Aerion Corporation, which was planning to revive civilian supersonic air travel not seen since the demise of Concorde in 2003, has said it will cease operations.
The company, founded by Texan billionaire Robert Bass and backed by the likes of Boeing, General Electric and NetJets, said it had failed to secure sufficient funding. As recently as March, Aerion had said output would begin in 2023 with first delivery in 2027.
Aerion had secured more than US$11bn in orders for the AS2 which it said would fly at supersonic speeds yet without the sonic boom effect which restricts such aircraft, particularly flying over land.
“In the current financial environment, it has proven hugely challenging to close on the scheduled and necessary large new capital requirements” the company said in a statement.
“Aerion Corporation is now taking the appropriate steps in consideration of this ongoing financial environment.”
The AS2 was priced at US$120 million per jet, and Berkshire Hathaway-owned NetJets has placed an order for 20 aircraft. Earlier this year, Aerion had announced it would build a US$375 million manufacturing base in Florida.
Commenting on the Aerion closure, backer Boeing said in a statement: “While we are disappointed Aerion could not secure additional funding to continue their work, we remain committed to working with innovative and creative partners who, like Aerion, continue to push limits on groundbreaking technology”.

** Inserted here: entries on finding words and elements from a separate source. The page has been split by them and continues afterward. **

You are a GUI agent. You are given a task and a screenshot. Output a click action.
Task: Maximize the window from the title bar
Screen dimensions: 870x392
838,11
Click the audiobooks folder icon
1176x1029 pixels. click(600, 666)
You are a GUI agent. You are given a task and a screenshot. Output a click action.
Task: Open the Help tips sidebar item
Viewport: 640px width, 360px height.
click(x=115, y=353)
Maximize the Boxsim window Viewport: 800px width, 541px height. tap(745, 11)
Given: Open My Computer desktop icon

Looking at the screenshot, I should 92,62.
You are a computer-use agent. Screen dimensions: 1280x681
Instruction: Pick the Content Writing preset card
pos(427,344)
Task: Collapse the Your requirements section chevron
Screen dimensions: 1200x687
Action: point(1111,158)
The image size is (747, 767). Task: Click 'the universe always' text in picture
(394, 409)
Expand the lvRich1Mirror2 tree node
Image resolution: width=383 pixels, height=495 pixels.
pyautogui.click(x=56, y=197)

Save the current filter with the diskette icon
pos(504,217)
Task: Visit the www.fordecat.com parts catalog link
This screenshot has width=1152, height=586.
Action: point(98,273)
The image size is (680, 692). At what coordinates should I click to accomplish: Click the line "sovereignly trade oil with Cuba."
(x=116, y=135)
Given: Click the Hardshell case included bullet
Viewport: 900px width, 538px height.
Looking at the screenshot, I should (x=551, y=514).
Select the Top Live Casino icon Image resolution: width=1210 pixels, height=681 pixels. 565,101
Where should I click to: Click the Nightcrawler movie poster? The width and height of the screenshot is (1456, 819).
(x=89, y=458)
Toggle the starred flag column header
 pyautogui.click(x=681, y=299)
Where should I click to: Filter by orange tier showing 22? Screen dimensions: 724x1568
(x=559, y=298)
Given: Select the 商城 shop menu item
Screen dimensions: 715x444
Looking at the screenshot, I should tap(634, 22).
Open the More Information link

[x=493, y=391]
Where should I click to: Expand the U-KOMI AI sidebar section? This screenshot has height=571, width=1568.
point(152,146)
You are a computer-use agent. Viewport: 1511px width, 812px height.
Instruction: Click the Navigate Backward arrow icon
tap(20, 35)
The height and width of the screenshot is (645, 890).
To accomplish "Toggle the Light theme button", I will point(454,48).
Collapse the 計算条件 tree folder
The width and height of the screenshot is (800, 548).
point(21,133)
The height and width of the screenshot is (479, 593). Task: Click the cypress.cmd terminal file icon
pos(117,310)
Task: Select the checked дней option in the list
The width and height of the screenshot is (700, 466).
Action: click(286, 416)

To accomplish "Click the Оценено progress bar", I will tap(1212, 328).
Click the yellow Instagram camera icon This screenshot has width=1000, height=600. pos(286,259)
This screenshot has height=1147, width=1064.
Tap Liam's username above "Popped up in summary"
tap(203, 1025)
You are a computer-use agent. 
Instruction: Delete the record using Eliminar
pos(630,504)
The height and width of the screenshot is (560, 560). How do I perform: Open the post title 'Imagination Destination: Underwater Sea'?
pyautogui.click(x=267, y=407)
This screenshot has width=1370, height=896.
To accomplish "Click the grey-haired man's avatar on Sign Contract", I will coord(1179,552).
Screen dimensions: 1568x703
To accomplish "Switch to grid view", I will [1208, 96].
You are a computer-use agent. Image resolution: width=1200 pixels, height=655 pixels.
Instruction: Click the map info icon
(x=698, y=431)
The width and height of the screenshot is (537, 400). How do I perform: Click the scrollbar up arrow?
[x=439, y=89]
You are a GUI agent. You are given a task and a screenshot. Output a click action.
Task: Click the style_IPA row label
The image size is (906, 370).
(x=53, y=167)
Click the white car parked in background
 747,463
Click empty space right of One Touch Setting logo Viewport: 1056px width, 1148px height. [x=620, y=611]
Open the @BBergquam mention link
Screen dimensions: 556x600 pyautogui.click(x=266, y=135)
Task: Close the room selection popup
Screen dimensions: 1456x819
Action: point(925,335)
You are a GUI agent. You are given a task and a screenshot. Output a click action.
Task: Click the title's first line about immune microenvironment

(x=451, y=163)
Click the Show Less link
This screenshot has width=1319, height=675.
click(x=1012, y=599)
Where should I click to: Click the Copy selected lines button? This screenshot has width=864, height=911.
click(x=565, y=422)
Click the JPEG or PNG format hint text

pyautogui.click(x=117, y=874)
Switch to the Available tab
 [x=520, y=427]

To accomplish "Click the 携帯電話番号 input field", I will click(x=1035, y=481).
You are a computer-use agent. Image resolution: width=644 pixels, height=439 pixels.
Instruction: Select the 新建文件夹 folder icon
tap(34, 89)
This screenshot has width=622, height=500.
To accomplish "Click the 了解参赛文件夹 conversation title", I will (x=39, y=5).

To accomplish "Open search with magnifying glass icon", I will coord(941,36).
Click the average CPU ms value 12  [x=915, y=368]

The AS2 aimed to flay at Mach 1.4, which is more than 1,000mph, over water and just below the speed of sound over land to comply with regulations.
Supersonic air travel dreams still alive
The news came just hours after another supersonic programme said it wanted to be able to fly passengers anywhere in the world in just four hours, and for just US$100.
In real world terms, that means cutting a flight time from New York to London down to 3 hours 15 minutes, or LA to Sydney in 8 hours 30 minutes.
Overture would be capable of carrying up to 88 people and Scholl says his end-game target of four hours and US$100 for a ticket is maybe 20 years down the line, but that development had been given an unexpected boost due the COVID-19 pandemic and its impact on the existing aviation industry and its outdated aircraft and business model.